◆ Zadanie pisemne
Proszę wypisać wiernie, wiersz po wierszu, cały poniższy materiał, pomijając w odpowiedzi obrazy.

Dane celów kliknięcia
====================
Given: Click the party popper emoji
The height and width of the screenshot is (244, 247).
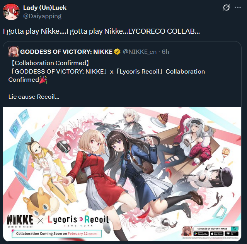Looking at the screenshot, I should point(43,80).
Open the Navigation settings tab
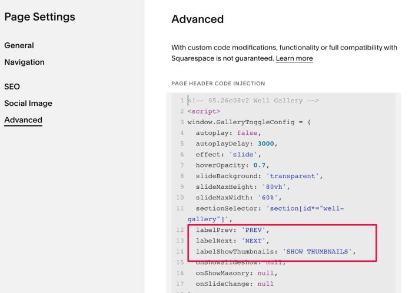Screen dimensions: 412x293 click(x=24, y=62)
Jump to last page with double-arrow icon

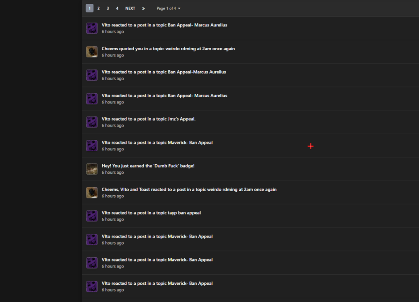point(143,8)

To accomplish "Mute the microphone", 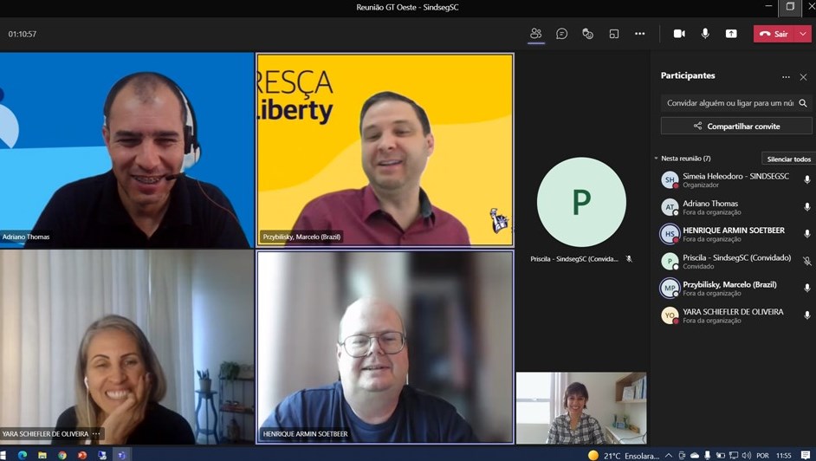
====================
◆ Odpowiedź do zadania
Given: Click the party popper emoji
The height and width of the screenshot is (244, 247).
Looking at the screenshot, I should point(43,80).
Open the Navigation settings tab
Screen dimensions: 412x293 click(x=24, y=62)
Jump to last page with double-arrow icon

point(143,8)

To accomplish "Mute the microphone", 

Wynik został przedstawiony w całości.